Problems to work on |
a - Answer these from the hair sheep thread:
(i) What cross does MDKatie suggest?
(ii) Which breed has ttamd heard is the meatiest and does best on rough forage?
(iii) According to angelspeeper's husband, what does the Dorper ram's body look like?
b - Write the next part of the hair sheep thread, continuing from the point where it stops.

Page |
# Which Hair Sheep Is The Best???



## ttamd (Sep 11, 2012)

Just wanted your guys opinion on which hair sheep was the best. some of the things that i mean when i say best are: best foragers (which ones do best on just grass and hay), fastest growing, best mothering abilities, highest amount of lambs per ewe (meaning having twins or triplets often), have the highest meat to bone ration (basically the meatiest lamb). just want your guys opinion.


----------



## MDKatie (Dec 13, 2010)

IMO, Katahdin ewes (or even Dorper/Kat ewes) bred to a Dorper ram would be a nice cross. Katahdins have lots of good maternal traits, but IMO they could use a bit of improvement on the meatiness (I'm sure it varies depending on different flocks).


----------



## ttamd (Sep 11, 2012)

from what i've heard dorpers are the most meaty and do the best on rough forage. i just wanted to hear what other people had to say. thanks for the reply!


----------



## angelspeeper (Sep 6, 2012)

I have Dorper/Katahdin (sorry about the spelling) crosses and they seem to have a good size to them. Can't tell you about lamb numbers or mothering ability yet as I just got them in the Spring and they are preggo now. The ram used was a pure Dorper and he is broad thru the chest and hind. Much bigger than most sheep I have seen! My husband says his body looks like a small white cow with a sheep's head. But they do have pretty good temperments...very friendly!


----------



## bknthesdle (Mar 27, 2011)

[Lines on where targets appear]
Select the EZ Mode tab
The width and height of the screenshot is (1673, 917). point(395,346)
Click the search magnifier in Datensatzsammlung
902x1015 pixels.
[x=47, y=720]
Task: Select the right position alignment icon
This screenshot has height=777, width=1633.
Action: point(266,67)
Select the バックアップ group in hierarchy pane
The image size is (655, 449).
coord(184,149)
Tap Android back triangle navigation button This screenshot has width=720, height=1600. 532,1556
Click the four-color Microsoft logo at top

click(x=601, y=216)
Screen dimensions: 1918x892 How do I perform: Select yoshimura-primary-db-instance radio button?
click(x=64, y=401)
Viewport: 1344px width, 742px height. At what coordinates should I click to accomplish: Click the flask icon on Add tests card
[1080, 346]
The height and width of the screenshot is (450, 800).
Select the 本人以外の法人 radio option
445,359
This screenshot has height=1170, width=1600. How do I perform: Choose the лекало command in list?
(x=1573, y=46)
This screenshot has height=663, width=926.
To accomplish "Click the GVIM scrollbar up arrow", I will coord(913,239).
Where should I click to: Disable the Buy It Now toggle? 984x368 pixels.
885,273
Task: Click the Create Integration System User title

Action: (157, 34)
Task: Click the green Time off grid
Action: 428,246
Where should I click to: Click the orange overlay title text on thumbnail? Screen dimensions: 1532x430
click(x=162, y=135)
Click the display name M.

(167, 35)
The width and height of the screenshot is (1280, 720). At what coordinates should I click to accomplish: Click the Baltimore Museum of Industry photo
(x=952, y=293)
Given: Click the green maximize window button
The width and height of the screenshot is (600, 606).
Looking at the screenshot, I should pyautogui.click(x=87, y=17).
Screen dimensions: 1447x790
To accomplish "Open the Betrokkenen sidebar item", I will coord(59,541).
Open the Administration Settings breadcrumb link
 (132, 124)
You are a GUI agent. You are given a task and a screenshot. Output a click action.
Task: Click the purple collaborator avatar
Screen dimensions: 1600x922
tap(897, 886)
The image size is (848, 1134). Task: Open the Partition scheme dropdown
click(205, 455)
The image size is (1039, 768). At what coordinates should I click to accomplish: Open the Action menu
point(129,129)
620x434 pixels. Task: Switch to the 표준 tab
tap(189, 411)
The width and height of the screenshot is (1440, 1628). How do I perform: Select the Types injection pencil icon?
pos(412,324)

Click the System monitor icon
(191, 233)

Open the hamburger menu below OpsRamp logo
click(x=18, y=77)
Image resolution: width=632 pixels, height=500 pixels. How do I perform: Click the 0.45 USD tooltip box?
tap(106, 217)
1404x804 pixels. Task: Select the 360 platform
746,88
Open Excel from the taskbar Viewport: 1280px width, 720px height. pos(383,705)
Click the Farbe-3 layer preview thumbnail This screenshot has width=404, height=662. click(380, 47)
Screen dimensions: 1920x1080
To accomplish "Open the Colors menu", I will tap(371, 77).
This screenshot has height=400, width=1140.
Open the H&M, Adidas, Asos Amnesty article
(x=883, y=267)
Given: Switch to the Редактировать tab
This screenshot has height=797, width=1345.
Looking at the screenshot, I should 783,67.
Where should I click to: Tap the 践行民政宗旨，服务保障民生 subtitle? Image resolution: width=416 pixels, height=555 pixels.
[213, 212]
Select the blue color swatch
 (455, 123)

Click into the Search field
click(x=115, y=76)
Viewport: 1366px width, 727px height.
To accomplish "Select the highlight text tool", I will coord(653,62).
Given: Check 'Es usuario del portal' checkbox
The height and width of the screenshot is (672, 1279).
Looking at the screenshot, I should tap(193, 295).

Answers provided |
a -
(i) Katahdin ewes, or Dorper/Katahdin ewes, bred to a Dorper ram.
(ii) Dorpers.
(iii) A small white cow with a sheep's head.

b -
I have Katahdins. They were great first time mothers. They lambed pretty much on their own, their lambs were up quick and nursing. They foraged on just about anything and they grew pretty good. I think my biggest lamb was 68 lbs at 72 days. That was just on grass/hay. No creep feed. I can't imagine what the lambs would have been with a bit of creep feed.

Having said that...this breeding season, I have a registered Katahdin ram AND a registered Dorper ram. I will give 10 girls to the Kat and 10 to the dorper. I'm excited to see the Kat/Dorper cross.


----------



## angelspeeper (Sep 6, 2012)

expect the lambs to be bigger. Maybe not a whole lot bigger on the first generation, but certainly by the next.


----------



## Hairsheep (Aug 13, 2012)

I bought 3 Katahdin rams that were born on May 28th, a few weeks back...They are already over 50 pounds(seems like good meatiness to me)...The previous owner of these said they were first time raisers of these and they had twins on all their ewes, the first time...Just last week, I bought 6 ewes for 2 of those lucky rams. They are Dorper X Katahdin crosses, born on about the same date as my rams and weigh about 60 pounds.
BOTH of the sheep breeds will eat weeds, grasses and leaves(mine has).
I would say the Dorper cross is your best bet for meatiness, thus far.


----------



## goto10 (Oct 5, 2009)

I'd also like to throw in my hat for Katahdin/dorper cross!


----------



## spinandslide (Jun 6, 2008)

Kat/Dorpers seem to be the "commercial" producer's choice, from what Ive been told...I like my straight dorpers..no other sheep compares to them, IMO, in meatiness.


----------



## HaleyBugs (Sep 12, 2012)

We have a small herd of three St. Croix/Painted Desert, one ram and two ewes. We also have a Katahdin ewe. The crosses are all white, except one has a brown spot on her face and they are two years old, the katahdin is brown with white points and is almost one.

They are smaller than the sheep I'm used to, (Suffolk) but they grow quickly and eat anything and everything. We send them out in the pastures to eat the tall grass/weeds that the horses wont eat and they do a great job.

The two white ewes had their first kids last spring,they each had one and were hoping for more this spring. They started on grass and we are finishing them for the last month on grain and hay. They look to be around 70-80 lbs.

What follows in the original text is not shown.